Thursday, December 9, 2010

Kyon

मोम बने एहसासों को
क्यों आंच कोई पिघलाती नहीं
सीले ठिठुरते आँगन में
क्यों धूप कोई आती नहीं

उमड़े आँखों भर ये सैलाब
क्यों गालों को नहलाता नहीं
बरबस ढह जाए ये बाँध
क्यों प्यार से कोई सहलाता नहीं

है शब्दों का कोलाहल अंतर में
क्यों कोई मगर सुन पाता नहीं
अखबारी बस्ती के बेनाम किस्सों
की खबर कोई क्यों लाता नहीं

है सबका साहिल, सबके मकाम, सबका घर
क्यों मंजिल बस अपनी ही आती नहीं
मैं हूँ बस जिसका, और जो बस मेरा
क्यों ऐसा कोई साथी नहीं

.............................................सवाल सौ हैं, जवाब एक तो मिले

Sunday, August 8, 2010

Fix Me

Fix me,
for my life rotates
on loosened hinges

Wire me right,
the short-circuited brain
malfunctions ad-nauseam

Shepherd the wailing lamb
through his silences,
from the jaws of judgement


Lift this trampled flower
fallen off your Eden,
back to deliverance

Amortise my guilt,
over tranches of 
your sure-footed retribution

Take me home,
for me & my turpitude,
come off you only

Saturday, March 27, 2010

Loveless, Shameless


This one goes out for all those who have loved and lost. This one is for those who can't give up, despite having been given up on. This also goes out to those of us, who can scarce attain finality in goodbyes: the ones who just can't cut the chord.

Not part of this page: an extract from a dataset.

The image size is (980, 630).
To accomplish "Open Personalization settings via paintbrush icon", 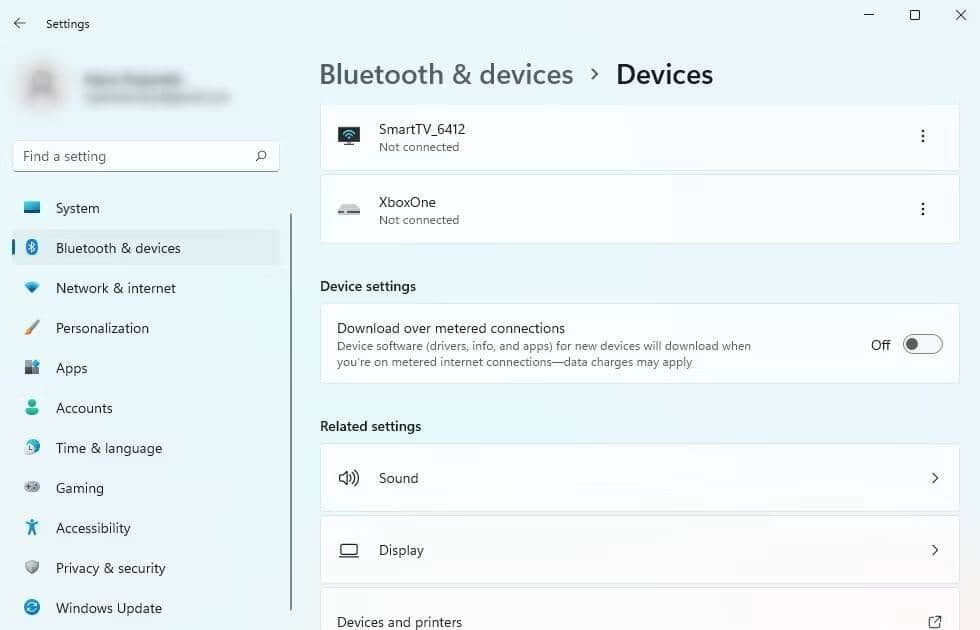I will tap(33, 328).
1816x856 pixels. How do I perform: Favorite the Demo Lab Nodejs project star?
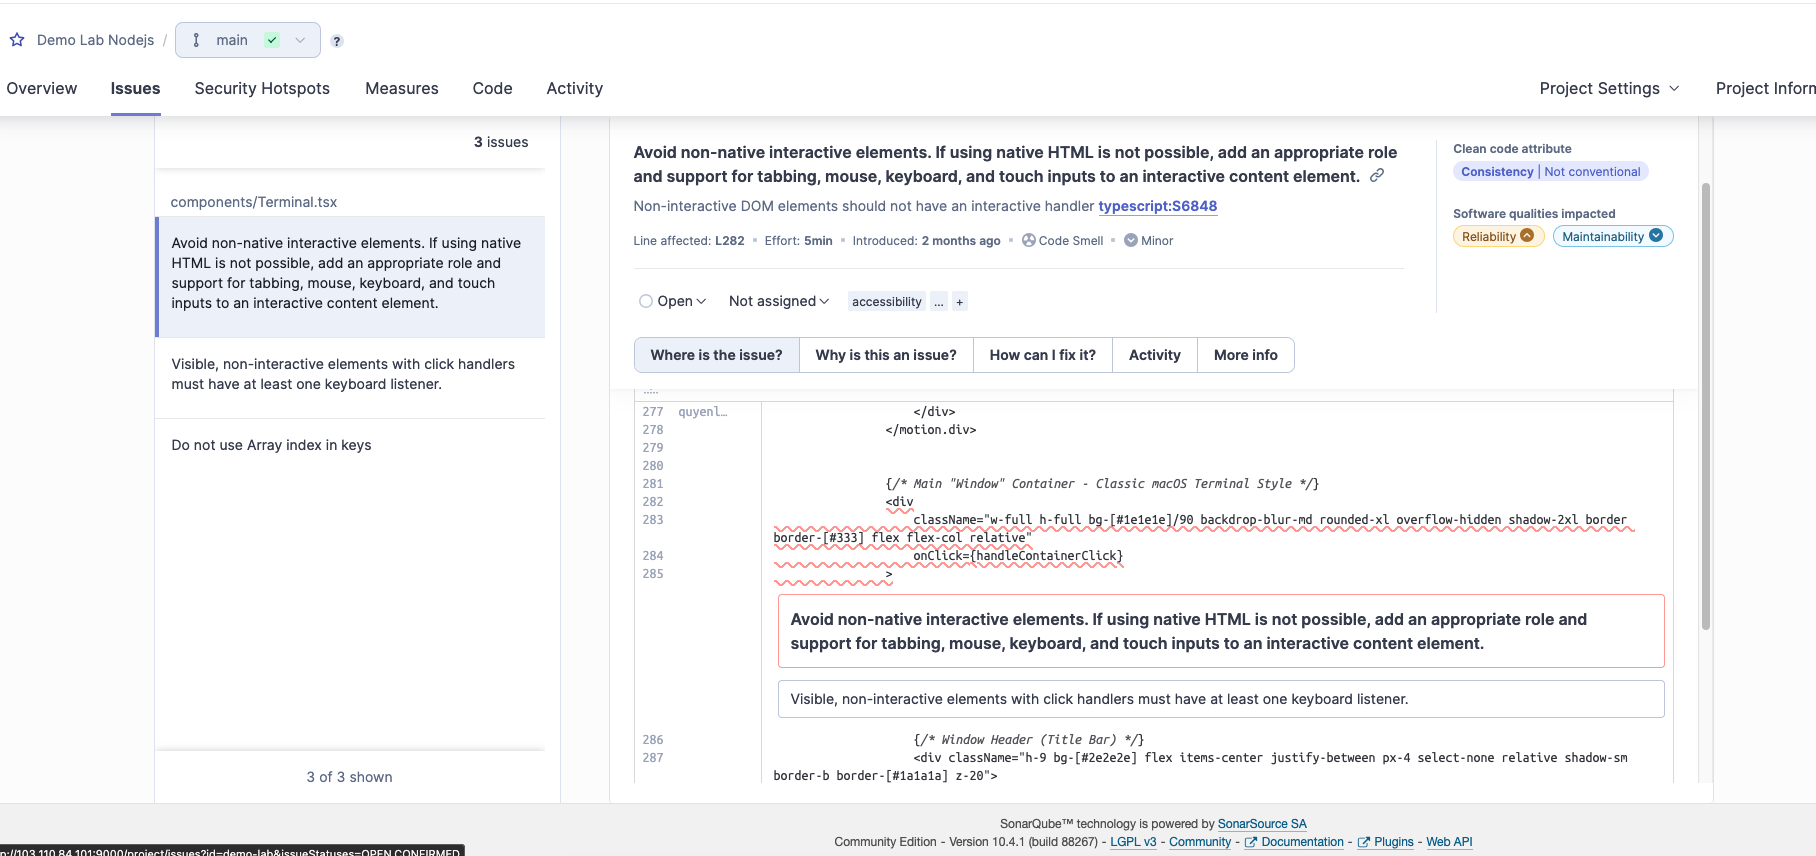pyautogui.click(x=17, y=40)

Listening to a Nashville Radio Station online, I come across this wrench of a number, that twists & turns one of our great sorrows: drunken loneliness, and squeezes out its sap, so much so that you see that its your tears that are rushing from the bottom of the mug to froth over at the surface, several times over. The song's called 'Need You Now' by a strangely named band called Lady Antebellum

They say one should never have alcohol on empty stomach, coz' it hits you hard. I say, its even worse when you run it through a system caging a broken, rejected & dejected heart. It pours out, and can go all over the place. Resolves flow away with it, so does ego (most of the times, self-respect too) and sensibility.

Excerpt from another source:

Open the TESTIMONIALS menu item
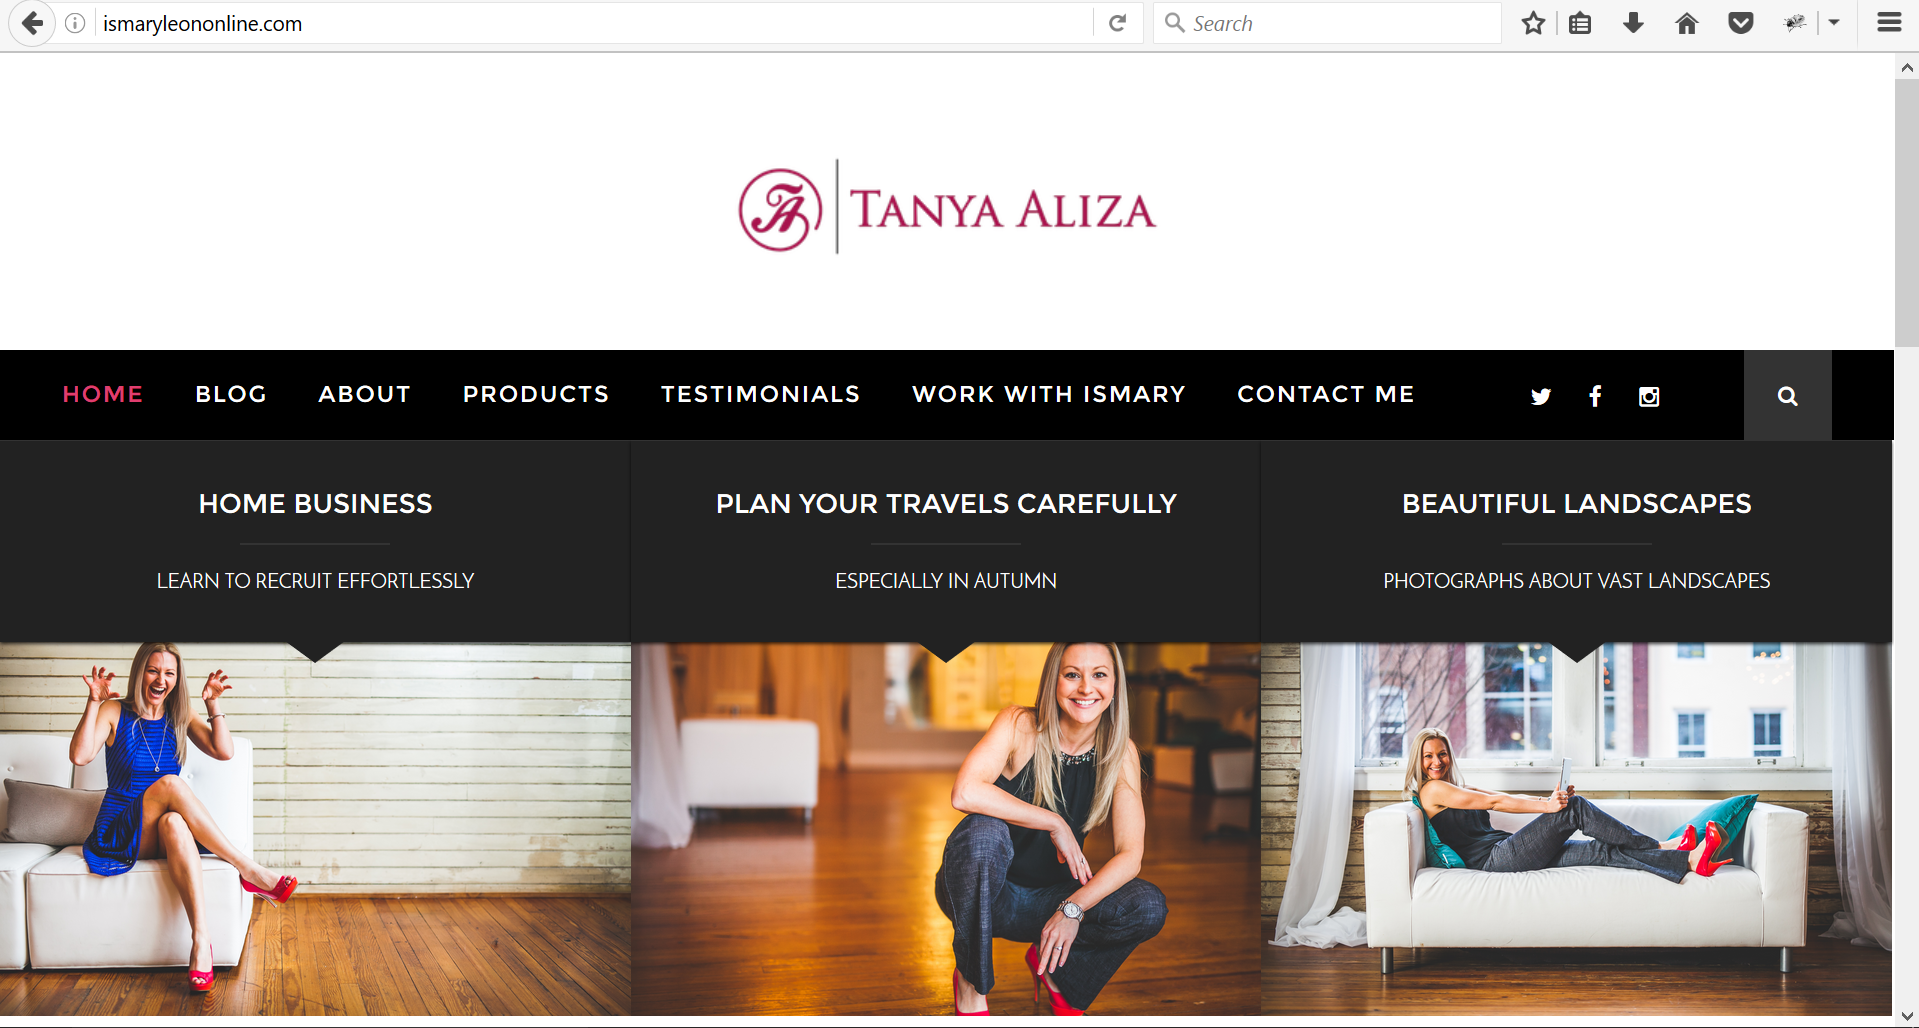The width and height of the screenshot is (1919, 1028). 760,394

It ceases to matter how unceremoniously you were shown the door, also who was responsible to what extent, and what all has one gone through, or made the other go through. Alcohol's organic formulation has those stronger, malleable bonds amongst Carbon, Hydrogen & Oxygen atoms, that create such an alchemy that the subject of your attention is endeared to you, no matter what! So, it pains all the more to see him go, and the thought of him finding recourse in someone else's arms stabs you. Try running alcohol over your bare wounds, and you'd appreciate the searing sensation I'm talking of.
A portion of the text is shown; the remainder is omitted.